What role does the quest for maternal and child health play in
prompting migration? Do people cross borders in order to access
ART and how is their treatment regime affected by the fact that
they have to travel regularly to access the drugs? Do medical
migrants tend to go to hospitals and clinics in border towns or
do they go to the larger centres? How do they decide which clinics
and hospitals to attend and how do they actually get to these
centres? What kinds of follow-up do they receive and, in particular,
do they continue on prescribed drug regimens after leaving South
Africa? This could be a crucial issue in the context of the emergence
of drug-resistant strains of TB and other conditions.
- Treatment
of Medical Migrants in South Africa. There is considerable evidence
that migrants living in South Africa are regularly denied their
constitutional right to medical treatment and care by personnel
at hospitals and clinics. Studies of foreign residents of South
Africa have clearly demonstrated the difficulties faced in getting
medical attention from the public health system. Clearly, given
the scale of the movement involved, medical migrants are somehow
able to access treatment or they would not come. The fundamental
question, then, is whether the barriers to access and human rights
violations experienced by foreign residents are also experienced
by medical migrants and what strategies they adopt to try and
overcome these barriers. Are patients denied access to clinics
and hospitals on the grounds of origin, citizenship and language?
How are they treated by South African health workers and physicians?
Do they receive the same kinds of care as South African patients?
What kinds of payments are they asked to make for treatment? What
happens to them if admission is considered medically advisable?
Are they admitted and under what conditions or are they sent home?
- Policy Responses
to Medical Migration. The 1999 SADC Health Protocol has amongst
its objectives "to facilitate the establishment of a mechanism
for the referral of patients for tertiary care" and "to
coordinate regional efforts on epidemic preparedness, mapping,
prevention, control and where possible the eradication of communicable
and non-communicable diseases." Bilateral agreements can
be seen as an effort to formalise these movements and obtain payment
for the cost of treating non-residents who cannot afford to pay
for expensive, specialised medical treatments in South Africa.

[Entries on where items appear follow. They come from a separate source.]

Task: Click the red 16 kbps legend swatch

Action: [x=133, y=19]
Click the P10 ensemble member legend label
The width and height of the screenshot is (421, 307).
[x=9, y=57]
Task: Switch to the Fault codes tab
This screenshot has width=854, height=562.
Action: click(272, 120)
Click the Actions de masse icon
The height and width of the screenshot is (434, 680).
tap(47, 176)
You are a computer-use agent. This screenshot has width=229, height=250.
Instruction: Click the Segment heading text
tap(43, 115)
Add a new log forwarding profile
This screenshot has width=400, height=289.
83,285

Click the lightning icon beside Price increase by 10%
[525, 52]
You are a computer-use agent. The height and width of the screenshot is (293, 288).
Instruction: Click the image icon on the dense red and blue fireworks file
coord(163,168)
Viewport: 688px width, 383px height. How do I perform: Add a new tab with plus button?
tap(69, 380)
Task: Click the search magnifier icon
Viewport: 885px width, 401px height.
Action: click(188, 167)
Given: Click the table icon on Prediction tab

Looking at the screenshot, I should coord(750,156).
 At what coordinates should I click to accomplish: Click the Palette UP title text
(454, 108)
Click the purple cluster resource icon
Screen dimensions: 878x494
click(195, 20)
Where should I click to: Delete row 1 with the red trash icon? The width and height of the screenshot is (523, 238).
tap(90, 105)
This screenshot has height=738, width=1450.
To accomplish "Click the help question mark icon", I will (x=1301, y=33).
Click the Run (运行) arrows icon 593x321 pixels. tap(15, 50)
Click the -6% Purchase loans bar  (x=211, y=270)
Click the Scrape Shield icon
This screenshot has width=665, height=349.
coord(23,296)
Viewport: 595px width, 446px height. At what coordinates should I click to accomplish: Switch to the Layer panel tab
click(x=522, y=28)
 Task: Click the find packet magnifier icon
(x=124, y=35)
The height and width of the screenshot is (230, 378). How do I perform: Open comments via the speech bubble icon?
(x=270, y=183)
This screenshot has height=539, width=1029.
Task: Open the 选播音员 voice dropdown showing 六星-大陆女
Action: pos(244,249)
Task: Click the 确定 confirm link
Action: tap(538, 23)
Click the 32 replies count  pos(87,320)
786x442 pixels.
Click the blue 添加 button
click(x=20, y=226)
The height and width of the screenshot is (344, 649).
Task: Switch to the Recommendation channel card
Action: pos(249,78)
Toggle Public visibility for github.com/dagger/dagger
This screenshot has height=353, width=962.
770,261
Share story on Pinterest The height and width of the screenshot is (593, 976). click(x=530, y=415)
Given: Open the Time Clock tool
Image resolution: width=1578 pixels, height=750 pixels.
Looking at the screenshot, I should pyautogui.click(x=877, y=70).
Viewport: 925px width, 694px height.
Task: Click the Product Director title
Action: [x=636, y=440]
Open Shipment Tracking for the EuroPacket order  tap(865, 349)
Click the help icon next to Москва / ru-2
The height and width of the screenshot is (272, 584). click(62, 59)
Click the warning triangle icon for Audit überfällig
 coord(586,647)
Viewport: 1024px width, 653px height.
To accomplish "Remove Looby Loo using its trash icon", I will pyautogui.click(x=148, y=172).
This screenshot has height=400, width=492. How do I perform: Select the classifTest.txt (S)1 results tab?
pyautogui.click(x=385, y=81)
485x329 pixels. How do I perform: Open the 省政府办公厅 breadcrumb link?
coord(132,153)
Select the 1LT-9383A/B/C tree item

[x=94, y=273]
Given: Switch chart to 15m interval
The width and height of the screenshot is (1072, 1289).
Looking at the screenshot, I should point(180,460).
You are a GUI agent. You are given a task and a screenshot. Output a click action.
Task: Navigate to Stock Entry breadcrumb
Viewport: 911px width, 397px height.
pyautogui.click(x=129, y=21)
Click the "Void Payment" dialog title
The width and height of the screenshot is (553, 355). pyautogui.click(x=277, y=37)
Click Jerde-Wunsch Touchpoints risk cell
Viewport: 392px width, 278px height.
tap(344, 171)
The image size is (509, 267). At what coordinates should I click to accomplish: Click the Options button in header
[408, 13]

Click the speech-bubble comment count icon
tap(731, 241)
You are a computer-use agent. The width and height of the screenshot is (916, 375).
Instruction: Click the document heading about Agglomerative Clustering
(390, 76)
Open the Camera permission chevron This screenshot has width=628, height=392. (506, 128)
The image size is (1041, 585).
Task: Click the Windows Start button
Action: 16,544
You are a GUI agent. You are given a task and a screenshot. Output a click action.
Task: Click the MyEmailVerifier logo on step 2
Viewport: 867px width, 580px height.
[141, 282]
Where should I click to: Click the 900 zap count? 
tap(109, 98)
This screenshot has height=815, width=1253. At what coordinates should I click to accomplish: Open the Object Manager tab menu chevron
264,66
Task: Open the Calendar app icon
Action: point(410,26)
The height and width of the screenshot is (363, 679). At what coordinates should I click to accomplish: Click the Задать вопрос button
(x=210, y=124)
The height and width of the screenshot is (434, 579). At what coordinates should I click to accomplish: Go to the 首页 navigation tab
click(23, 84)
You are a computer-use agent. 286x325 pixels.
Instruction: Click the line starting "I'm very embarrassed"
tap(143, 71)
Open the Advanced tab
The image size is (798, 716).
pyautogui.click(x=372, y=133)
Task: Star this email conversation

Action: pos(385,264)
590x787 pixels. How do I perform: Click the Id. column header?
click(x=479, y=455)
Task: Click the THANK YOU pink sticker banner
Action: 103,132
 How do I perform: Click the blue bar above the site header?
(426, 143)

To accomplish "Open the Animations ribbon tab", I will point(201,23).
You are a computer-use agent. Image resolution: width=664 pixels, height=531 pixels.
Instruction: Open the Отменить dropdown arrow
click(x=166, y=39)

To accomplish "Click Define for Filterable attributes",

Recent press reports from Botswana and Swaziland suggest that
these agreements are not functioning well, to the detriment of
patient care. For example, 500 Swazi cancer patients undergoing
chemotherapy were recently sent home because the Swazi government
had not paid their hospital bills. A critical analysis is needed
of the functioning of the bilateral agreements and the extent
to which they facilitate or obstruct the rights of patients.